The Australian dollar is hovering around the .7580 -.76 cents range after it slipped yesterday on the back of the Reserve Bank of Australia’s (RBA) decision to hold on interest rates.
“It looks like the Aussie dollar bulls bought the notion that we are in the midst of a global push by central bankers to co-ordinated a more hawkish message on monetary policy,” said Greg McKenna, chief market strategist at CFD and FX provider AxiTrader.
“And so they were disappointed when RBA Governor Lowe delivered not the uber-hawkish statement that would fit the co-ordination narrative.”
According to McKenna, Governor Lowe was decidedly neutral as he took an even-handed positive but cautious approach to the outlook for the Australian economy.
“I was actually a little surprised he didn’t nod to the improved jobs data recently. But I also would bet that was the crucial omission that saw traders read his statement as dovish,” McKenna said.
From his perspective, McKenna said the “takeaway is that we have a central bank that believes the economy is picking up toward its forecasts. We have a central bank which retains a confidence in those forecasts and the global backdrop.”

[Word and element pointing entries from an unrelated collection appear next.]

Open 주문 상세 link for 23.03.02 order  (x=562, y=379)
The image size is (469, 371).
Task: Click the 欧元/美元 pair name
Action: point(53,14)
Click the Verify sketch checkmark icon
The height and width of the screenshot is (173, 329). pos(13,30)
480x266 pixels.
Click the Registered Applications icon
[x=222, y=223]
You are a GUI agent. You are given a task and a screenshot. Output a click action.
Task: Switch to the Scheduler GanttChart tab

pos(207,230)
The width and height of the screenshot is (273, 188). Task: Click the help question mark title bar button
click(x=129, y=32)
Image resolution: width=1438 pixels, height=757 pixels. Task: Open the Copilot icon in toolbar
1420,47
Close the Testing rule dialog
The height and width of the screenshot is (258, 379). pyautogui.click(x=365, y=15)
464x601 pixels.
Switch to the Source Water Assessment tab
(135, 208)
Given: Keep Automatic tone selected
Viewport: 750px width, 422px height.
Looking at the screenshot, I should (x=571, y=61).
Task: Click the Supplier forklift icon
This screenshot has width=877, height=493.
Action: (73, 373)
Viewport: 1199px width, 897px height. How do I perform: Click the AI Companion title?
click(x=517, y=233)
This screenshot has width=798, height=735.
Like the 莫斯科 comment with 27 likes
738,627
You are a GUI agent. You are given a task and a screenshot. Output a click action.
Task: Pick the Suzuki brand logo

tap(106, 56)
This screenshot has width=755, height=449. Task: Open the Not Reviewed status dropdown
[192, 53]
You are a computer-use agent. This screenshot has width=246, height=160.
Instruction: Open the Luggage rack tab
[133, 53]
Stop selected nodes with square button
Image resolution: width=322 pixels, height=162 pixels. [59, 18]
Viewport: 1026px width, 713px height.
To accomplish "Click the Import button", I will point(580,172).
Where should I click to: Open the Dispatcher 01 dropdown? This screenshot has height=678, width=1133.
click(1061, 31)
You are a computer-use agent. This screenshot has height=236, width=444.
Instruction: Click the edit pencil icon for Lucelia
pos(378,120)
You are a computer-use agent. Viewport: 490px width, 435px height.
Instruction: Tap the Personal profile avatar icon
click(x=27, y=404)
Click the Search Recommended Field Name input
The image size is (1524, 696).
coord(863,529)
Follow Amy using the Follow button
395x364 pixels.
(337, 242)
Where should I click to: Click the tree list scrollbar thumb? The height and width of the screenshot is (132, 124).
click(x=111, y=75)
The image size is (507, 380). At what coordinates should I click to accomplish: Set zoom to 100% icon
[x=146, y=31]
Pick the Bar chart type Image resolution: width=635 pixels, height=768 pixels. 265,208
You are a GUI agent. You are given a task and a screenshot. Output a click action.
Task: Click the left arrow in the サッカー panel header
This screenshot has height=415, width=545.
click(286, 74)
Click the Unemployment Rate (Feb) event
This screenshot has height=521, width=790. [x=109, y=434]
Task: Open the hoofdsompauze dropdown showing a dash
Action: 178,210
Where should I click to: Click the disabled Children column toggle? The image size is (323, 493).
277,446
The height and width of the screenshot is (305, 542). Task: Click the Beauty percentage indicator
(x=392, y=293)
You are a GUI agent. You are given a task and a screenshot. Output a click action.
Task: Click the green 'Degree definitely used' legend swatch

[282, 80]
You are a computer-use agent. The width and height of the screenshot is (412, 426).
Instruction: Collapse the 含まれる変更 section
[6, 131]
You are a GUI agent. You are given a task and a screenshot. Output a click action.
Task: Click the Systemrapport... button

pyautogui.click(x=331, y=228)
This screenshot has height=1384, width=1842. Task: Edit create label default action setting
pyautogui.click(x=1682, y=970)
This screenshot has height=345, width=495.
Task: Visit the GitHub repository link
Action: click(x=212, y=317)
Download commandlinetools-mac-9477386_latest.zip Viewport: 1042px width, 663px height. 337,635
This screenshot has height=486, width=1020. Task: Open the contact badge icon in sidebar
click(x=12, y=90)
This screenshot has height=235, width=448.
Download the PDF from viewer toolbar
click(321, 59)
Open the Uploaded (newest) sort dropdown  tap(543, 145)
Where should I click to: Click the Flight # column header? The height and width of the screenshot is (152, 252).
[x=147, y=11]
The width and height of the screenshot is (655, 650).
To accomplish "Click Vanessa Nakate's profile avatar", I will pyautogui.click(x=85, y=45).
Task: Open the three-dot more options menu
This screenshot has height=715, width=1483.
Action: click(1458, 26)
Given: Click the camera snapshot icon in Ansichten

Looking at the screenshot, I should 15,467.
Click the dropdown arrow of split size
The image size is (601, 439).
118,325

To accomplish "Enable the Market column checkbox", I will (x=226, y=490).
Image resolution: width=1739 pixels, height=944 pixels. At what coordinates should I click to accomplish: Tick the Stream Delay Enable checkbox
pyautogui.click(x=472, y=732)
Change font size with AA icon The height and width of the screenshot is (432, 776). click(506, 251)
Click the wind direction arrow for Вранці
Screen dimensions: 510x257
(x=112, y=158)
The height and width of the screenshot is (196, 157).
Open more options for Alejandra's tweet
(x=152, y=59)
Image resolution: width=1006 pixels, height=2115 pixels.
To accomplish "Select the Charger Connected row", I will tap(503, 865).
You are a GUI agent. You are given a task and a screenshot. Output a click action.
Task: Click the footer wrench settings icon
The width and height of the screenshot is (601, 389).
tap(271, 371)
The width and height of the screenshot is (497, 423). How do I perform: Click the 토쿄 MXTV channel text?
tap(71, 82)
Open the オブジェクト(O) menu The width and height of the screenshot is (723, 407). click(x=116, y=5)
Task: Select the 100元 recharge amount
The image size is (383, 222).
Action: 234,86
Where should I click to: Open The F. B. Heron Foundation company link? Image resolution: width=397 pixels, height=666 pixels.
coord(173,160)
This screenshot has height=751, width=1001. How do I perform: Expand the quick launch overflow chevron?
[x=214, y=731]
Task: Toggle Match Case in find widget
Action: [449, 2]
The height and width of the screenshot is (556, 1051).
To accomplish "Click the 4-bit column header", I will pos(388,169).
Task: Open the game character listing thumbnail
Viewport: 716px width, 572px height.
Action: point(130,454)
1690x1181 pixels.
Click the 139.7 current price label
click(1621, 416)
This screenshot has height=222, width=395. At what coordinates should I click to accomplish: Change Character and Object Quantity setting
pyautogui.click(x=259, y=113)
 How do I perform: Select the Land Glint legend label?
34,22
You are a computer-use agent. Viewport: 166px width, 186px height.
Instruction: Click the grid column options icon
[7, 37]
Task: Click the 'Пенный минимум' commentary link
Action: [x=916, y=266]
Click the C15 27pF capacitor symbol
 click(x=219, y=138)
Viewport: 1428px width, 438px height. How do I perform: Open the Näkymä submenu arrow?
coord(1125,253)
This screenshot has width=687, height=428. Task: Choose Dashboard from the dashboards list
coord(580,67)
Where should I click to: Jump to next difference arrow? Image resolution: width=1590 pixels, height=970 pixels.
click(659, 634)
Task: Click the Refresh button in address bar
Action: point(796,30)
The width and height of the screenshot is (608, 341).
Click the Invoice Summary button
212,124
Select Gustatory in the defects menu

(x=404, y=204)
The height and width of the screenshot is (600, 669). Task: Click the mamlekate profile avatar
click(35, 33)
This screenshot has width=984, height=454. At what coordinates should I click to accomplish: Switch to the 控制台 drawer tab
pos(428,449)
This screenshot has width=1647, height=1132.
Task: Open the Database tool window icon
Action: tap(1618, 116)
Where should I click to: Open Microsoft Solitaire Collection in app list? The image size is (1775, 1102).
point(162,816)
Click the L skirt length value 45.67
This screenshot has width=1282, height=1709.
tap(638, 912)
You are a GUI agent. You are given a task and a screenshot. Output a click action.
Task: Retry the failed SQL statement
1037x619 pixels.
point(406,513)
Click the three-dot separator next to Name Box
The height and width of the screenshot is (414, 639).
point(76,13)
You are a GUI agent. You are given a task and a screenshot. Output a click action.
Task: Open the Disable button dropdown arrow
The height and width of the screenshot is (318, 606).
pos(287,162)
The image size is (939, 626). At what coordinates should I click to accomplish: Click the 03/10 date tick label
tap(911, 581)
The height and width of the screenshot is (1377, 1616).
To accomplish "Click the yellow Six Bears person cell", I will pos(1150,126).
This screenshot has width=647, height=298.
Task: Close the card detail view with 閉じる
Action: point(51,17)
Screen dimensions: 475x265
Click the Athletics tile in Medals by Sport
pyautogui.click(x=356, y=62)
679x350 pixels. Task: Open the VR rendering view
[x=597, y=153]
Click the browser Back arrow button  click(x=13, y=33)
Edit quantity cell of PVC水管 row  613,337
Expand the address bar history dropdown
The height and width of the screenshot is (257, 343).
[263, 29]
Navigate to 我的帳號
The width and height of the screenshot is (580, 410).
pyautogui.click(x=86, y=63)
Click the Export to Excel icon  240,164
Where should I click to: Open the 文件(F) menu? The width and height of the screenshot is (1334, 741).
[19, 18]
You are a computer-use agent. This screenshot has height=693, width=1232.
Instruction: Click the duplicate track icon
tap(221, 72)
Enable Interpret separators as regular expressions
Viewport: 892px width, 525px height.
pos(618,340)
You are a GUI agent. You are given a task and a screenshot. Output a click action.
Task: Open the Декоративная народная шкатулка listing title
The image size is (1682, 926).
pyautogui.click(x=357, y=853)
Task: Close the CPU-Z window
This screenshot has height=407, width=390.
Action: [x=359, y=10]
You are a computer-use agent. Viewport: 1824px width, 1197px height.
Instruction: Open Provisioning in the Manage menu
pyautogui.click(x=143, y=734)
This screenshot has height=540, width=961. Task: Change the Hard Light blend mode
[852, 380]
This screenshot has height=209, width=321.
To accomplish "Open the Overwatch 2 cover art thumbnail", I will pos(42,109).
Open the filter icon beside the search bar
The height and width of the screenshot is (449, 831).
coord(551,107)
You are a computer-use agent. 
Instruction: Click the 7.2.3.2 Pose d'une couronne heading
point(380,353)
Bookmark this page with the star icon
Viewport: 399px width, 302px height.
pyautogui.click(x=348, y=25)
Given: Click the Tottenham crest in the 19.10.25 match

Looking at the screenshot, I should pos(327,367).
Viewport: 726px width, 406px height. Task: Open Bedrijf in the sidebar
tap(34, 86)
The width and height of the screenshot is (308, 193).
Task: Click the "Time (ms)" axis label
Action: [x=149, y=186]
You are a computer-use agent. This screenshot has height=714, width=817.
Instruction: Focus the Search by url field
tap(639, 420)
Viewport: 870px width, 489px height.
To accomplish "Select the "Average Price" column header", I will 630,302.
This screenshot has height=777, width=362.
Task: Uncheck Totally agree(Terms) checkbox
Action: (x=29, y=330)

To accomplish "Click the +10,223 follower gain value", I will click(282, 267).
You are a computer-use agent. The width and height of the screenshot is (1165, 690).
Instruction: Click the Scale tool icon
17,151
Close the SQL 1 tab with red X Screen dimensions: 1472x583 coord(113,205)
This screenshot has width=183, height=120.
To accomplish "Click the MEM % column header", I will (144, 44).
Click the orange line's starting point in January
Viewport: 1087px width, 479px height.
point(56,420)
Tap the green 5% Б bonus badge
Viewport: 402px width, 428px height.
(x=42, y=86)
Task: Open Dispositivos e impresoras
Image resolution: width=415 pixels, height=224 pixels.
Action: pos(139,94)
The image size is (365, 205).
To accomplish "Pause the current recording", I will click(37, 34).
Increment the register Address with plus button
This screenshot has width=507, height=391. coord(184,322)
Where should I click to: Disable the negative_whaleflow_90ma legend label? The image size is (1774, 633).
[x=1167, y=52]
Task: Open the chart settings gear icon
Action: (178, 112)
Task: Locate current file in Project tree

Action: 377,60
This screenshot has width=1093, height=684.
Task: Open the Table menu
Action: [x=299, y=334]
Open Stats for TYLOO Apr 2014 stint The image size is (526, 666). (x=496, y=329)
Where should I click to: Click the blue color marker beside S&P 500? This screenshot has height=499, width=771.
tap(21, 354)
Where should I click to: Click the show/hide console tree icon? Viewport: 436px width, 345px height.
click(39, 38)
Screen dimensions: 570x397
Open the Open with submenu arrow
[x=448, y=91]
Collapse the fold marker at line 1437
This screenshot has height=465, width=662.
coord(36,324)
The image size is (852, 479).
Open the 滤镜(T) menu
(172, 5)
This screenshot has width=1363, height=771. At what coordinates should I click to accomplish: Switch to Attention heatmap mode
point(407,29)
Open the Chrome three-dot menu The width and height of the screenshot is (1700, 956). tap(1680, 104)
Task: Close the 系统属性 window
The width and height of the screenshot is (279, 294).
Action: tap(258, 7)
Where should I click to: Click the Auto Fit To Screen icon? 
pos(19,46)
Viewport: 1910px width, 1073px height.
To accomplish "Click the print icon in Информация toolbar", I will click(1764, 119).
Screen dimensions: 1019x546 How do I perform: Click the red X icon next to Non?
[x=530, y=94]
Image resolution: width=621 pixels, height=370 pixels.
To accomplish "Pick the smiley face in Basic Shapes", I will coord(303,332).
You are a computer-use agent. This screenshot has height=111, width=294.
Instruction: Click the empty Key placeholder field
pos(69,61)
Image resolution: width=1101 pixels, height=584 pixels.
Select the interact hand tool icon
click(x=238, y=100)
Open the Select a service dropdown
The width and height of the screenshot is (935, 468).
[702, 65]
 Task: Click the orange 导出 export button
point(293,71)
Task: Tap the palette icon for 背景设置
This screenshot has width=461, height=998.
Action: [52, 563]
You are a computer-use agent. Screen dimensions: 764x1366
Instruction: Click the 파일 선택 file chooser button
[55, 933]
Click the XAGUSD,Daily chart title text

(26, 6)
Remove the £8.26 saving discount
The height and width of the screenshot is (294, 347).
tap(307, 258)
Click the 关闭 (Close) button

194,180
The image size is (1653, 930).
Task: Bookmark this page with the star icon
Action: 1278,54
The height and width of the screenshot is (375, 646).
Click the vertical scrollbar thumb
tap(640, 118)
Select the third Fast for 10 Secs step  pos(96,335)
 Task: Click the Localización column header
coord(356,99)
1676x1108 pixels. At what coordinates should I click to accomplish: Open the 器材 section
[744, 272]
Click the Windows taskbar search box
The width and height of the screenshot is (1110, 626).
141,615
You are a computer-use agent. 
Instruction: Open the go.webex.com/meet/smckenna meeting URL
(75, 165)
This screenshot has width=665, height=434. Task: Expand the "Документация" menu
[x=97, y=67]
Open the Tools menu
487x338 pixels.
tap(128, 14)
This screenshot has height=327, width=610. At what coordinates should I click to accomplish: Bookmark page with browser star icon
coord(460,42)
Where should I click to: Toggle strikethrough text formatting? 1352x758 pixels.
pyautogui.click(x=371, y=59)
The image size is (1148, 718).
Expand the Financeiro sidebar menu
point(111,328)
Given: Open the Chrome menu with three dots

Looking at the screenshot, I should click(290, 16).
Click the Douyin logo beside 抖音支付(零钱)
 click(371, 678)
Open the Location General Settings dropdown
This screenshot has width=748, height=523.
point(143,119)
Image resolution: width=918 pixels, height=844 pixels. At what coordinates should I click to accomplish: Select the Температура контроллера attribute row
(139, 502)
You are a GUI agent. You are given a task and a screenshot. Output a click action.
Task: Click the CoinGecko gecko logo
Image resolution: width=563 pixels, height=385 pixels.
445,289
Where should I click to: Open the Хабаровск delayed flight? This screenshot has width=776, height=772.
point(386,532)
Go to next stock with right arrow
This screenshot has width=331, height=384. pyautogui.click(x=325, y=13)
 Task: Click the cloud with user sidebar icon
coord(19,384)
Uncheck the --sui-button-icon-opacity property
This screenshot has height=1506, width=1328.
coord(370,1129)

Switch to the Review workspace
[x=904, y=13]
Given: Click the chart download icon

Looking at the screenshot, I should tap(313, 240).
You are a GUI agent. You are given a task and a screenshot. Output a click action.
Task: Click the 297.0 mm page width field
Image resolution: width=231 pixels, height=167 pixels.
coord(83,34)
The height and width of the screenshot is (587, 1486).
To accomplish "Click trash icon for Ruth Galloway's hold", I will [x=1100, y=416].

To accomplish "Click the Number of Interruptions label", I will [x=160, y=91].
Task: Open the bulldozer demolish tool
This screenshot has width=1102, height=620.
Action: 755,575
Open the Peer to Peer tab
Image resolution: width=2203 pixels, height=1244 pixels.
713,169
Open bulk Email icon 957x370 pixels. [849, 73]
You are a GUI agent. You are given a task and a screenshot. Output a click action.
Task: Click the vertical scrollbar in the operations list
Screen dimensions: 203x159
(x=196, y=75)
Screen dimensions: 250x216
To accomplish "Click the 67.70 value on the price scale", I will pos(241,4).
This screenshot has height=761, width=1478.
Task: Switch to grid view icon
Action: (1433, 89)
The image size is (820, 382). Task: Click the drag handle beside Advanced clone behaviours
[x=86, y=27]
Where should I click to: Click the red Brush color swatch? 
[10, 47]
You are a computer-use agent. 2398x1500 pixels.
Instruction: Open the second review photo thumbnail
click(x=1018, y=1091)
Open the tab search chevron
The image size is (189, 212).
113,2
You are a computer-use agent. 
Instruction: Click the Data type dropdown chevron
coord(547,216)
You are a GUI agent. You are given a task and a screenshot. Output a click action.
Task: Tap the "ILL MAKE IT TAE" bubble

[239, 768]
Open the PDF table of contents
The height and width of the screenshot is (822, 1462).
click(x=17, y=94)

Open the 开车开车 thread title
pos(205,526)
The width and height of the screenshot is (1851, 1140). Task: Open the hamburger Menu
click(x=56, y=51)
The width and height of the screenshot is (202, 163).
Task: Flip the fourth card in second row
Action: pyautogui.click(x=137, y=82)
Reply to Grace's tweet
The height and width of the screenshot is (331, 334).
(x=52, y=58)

“But we also have a central bank that knows there is still plenty of slack in the jobs market and that households are holding plenty of debt,” McKenna added.
In the meantime, he pointed out that the Aussie dollar’s price action yesterday showed the short-term outlook for traders.
“Traders were clearly short-term long. We know from the data that speculators have been building longs once more. Not too big a position but a bullish slant nonetheless,” McKenna said.
He added that it’s not going to change in a hurry unless the Aussie starts to break down again.
“And in many ways, that depends on the US dollar and especially its data flow and this week’s non-farm payrolls release,” McKenna said.